#### [What you have to do]
Copy out every line of the records below, keeping each one word for word.

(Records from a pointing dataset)
(begin)
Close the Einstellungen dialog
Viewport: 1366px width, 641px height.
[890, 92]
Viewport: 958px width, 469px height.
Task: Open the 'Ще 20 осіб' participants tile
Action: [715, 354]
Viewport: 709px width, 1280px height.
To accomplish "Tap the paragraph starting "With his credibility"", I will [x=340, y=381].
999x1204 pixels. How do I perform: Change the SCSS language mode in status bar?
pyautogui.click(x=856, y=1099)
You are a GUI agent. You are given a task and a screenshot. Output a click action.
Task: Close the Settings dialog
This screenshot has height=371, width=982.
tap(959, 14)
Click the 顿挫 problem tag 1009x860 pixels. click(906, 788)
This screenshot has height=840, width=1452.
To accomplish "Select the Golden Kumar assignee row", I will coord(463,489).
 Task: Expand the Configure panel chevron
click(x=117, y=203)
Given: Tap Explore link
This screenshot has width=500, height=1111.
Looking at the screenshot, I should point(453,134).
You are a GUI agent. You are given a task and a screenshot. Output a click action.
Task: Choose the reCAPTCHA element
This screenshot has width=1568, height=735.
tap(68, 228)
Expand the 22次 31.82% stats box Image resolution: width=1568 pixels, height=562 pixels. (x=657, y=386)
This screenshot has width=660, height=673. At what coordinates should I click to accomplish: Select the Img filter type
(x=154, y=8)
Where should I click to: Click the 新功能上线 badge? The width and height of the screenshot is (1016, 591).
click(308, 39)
(end)
#### [Solution for this task]
Close the Einstellungen dialog
Viewport: 1366px width, 641px height.
[890, 92]
Viewport: 958px width, 469px height.
Task: Open the 'Ще 20 осіб' participants tile
Action: [715, 354]
Viewport: 709px width, 1280px height.
To accomplish "Tap the paragraph starting "With his credibility"", I will [x=340, y=381].
999x1204 pixels. How do I perform: Change the SCSS language mode in status bar?
pyautogui.click(x=856, y=1099)
You are a GUI agent. You are given a task and a screenshot. Output a click action.
Task: Close the Settings dialog
This screenshot has height=371, width=982.
tap(959, 14)
Click the 顿挫 problem tag 1009x860 pixels. click(906, 788)
This screenshot has height=840, width=1452.
To accomplish "Select the Golden Kumar assignee row", I will coord(463,489).
 Task: Expand the Configure panel chevron
click(x=117, y=203)
Given: Tap Explore link
This screenshot has width=500, height=1111.
Looking at the screenshot, I should point(453,134).
You are a GUI agent. You are given a task and a screenshot. Output a click action.
Task: Choose the reCAPTCHA element
This screenshot has width=1568, height=735.
tap(68, 228)
Expand the 22次 31.82% stats box Image resolution: width=1568 pixels, height=562 pixels. (x=657, y=386)
This screenshot has width=660, height=673. At what coordinates should I click to accomplish: Select the Img filter type
(x=154, y=8)
Where should I click to: Click the 新功能上线 badge? The width and height of the screenshot is (1016, 591).
click(308, 39)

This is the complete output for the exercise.